Equilibres macroéconomiques: la hausse des recettes sauve le budget
Les finances publiques du Royaume ont pris quelques couleurs en 2017. C'est ce qui ressort de la présentation des principaux indicateurs macroéconomiques - lors d'une conférence de presse tenue le 26 janvier par Mohamed Boussaid au siège du ministère. Baisse du déficit budgétaire, hausse des recettes… La dette du Trésor est toutefois à surveiller, avec un léger repli en pourcentage mais une augmentation en valeur.
>Déficit budgétaire
Le déficit budgétaire a été contenu à hauteur de 3,5% du PIB – conformément aux prévisions, contre 4,1% en 2016.
Ce résultat a été obtenu grâce à la maîtrise des dépenses courantes et une meilleure mobilité des recettes, parallèlement à l’accélération des investissements.
>Recettes et dépenses
Les recettes du Royaume ont enregistré en 2017 une hausse de 5,2% - soit 11,5 MM DH en valeur.
Les recettes fiscales se sont appréciées de 6,1% - soit 11,6 MM DH, pour atteindre 200,5 MM DH. L’IS, l’IR et la TVA ont enregistré des hausses respectives de +16,3%, +0,7% et +7,6%. Cependant, on observe une baisse des droits de douane de l’ordre de -5,1%, ainsi que des droits d’enregistrement et de timbre de -1%.

Les dépenses ordinaires ont pour leur part vu une hausse de 1,4% en 2017, principalement en raison de l’augmentation des charges de compensation, de l’ordre de 8,7%. En valeur, ces charges s’élèvent à 15,3 MM DH, dont 10,3 MM DH absorbés par le gaz butane.
>Dette
La dette du trésor s’élève à 692,1 MM DH en 2017, soit l’équivalent de 64,5% du PIB, contre 64,7% en 2016. Le département de Finances décrit ce résultat comme le premier recul de l’endettement depuis 2008. Ce qui est vrai en pourcentage de PIB…
Excepté le fait que, en valeur, le niveau d’endettement est le double de celui de 2009. Avec une dette intérieure au plus haut niveau également – de l’ordre de 539,3 MM DH. Idem pour la dette extérieure, qui atteint 152,8MM DH – son plus haut niveau depuis 2009.
Ce qui n’empêche pas Boussaid d’estimer que la dette du Trésor reste soutenable et devrait poursuivre sa trajectoire baissière dans les années à venir…

>Régime de change
L’entrée en vigueur de la flexibilité du dirham n’a pas eu un impact significatif sur le taux de change. Ce que le ministre de l'Economie et des Finances Mohamed Boussaid interprète comme une marque de confiance des opérateurs dans la valeur de la monnaie nationale et une réaction positive à la réforme.

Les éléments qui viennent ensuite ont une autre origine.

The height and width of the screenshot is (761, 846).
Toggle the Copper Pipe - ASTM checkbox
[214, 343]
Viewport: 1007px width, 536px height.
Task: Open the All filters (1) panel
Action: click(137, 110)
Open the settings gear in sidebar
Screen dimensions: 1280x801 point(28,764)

Entre le 12 et le 15 janvier – sous l’effet d’une appréciation de 2,4% de l’euro face au dollar, le taux de change s’est déprécié de 1,1% par rapport à l’euro, tout en enregistrant une hausse de 1,2% face au dollar.
Depuis le 15 janvier, le taux de change est resté circonscrit au sein de l’ancienne bande de fluctuation (plus ou moins 0,3%).
Les demandes des banques en devises s’est établie durant cette période à 22 M dollars, entièrement satisfaite par BAM.